La calidad y proyección de su propuesta académica fueron reconocidas en la primera evaluación externa del Doctorado en Ciencias Clínicas Aplicadas de la Universidad de Concepción, que obtuvo tres años de acreditación, el máximo posible para un programa sin graduados.
Así, el postgrado, creado en 2025 por las Facultades de Odontología y Farmacia, consolida su calidad académica y proyecta a la casa de estudios como referente nacional en investigación clínica interdisciplinaria.
La decana de la Facultad de Farmacia, Claudia Madorez Peña, destacó el carácter innovador de esta propuesta dentro del sistema de educación superior chileno.
“Yo creo que este es un programa innovador desde el punto de vista de que aborda los estudios clínicos aplicados. No existe en Chile un programa que lo declare de esta manera. Ese es el primer aspecto relevante. El segundo es que se trata de un programa consorciado entre dos facultades”, dijo.
El doctorado surge como respuesta a los desafíos complejos de la salud humana, integrando disciplinas que tradicionalmente trabajaban de manera separada. Su objetivo es formar investigadores capaces de diseñar proyectos innovadores, liderar equipos interdisciplinarios y transformar el conocimiento científico en soluciones concretas para la prevención, el diagnóstico, el tratamiento y la conservación de la salud.
“Lo primero es destacar que este doctorado representa lo mejor de todas las capacidades que tiene la universidad, en el sentido de aunar esfuerzos y, en este caso, reunir a dos facultades fundadoras de áreas afines, como Odontología y Farmacia, para crear un doctorado y, a través de él, hacer investigación para solucionar los problemas de la gente, porque ese es nuestro fin”, señaló el decano de la Facultad de Odontología, Raúl Alcántara Dufeu.
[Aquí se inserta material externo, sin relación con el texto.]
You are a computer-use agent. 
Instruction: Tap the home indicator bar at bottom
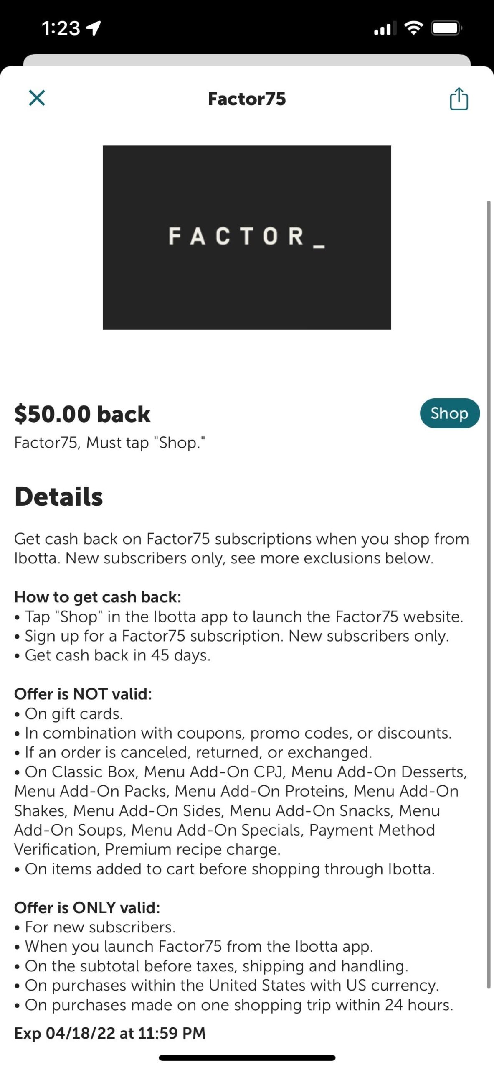point(247,1057)

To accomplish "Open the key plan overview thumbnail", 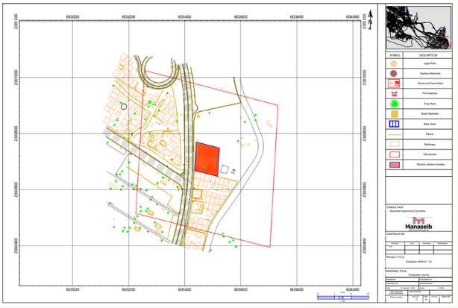I will point(418,28).
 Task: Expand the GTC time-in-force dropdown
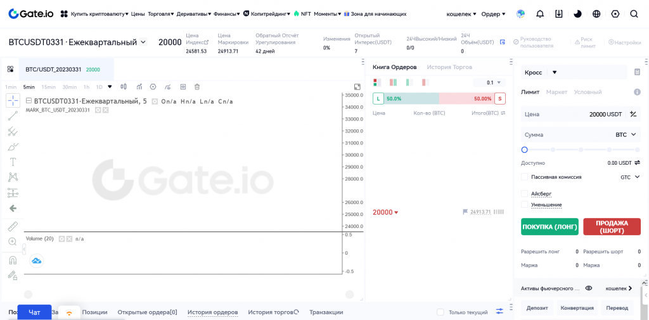pyautogui.click(x=630, y=177)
El programa cuenta con un cuerpo académico de excelencia, integrado por especialistas formados en Chile, Alemania, Reino Unido y España, lo que aporta una visión global y fortalece la investigación interdisciplinaria. Actualmente reúne a nueve estudiantes en dos cohortes, quienes ya desarrollan proyectos de investigación aplicada con impacto directo en la salud de las personas.
Michael Wendler Ernst, director del programa, profundizó, “el programa se diferencia de otros del área biomédica precisamente por su foco en la interdisciplinariedad y en las Ciencias Clínicas Aplicadas. Busca realizar esta transición desde el trabajo en el laboratorio hacia nuestros pacientes. Esto es algo que trabajamos desde el inicio, desde la formulación de los proyectos, tratando de identificar problemáticas relevantes para la comunidad”.
La acreditación por tres años valida la solidez de la propuesta académica y proyecta al Doctorado en Ciencias Clínicas Aplicadas como un referente nacional en investigación clínica aplicada. Para los estudiantes, este reconocimiento se traduce en confianza y respaldo institucional.
“La acreditación para nosotros es un aspecto súper positivo porque nos permite postular a becas que entrega el Estado, pero además marca un antes y un después para el programa. Yo soy parte de la primera generación, por lo que esto da cuenta del compromiso que han demostrado nuestros profesores desde el primer día. Es un reflejo de ese trabajo”, remarcó el estudiante Sebastián Gutiérrez.
Para la estudiante Natalia Castro, la propuesta interdisciplinaria y el cuerpo académico fueron elementos relevantes al momento de optar por este programa. «Quería generar nuevas líneas de investigación, por lo tanto, revisé el programa y el cuerpo académico, y la verdad es que cumplía con las expectativas que tenía para poder desarrollar este tipo de investigaciones”, expresó.
Este logro se suma a la acreditación institucional de siete años que posee la Universidad de Concepción, la máxima otorgada en Chile, y refuerza su liderazgo en la formación doctoral y en la generación de conocimiento con impacto social.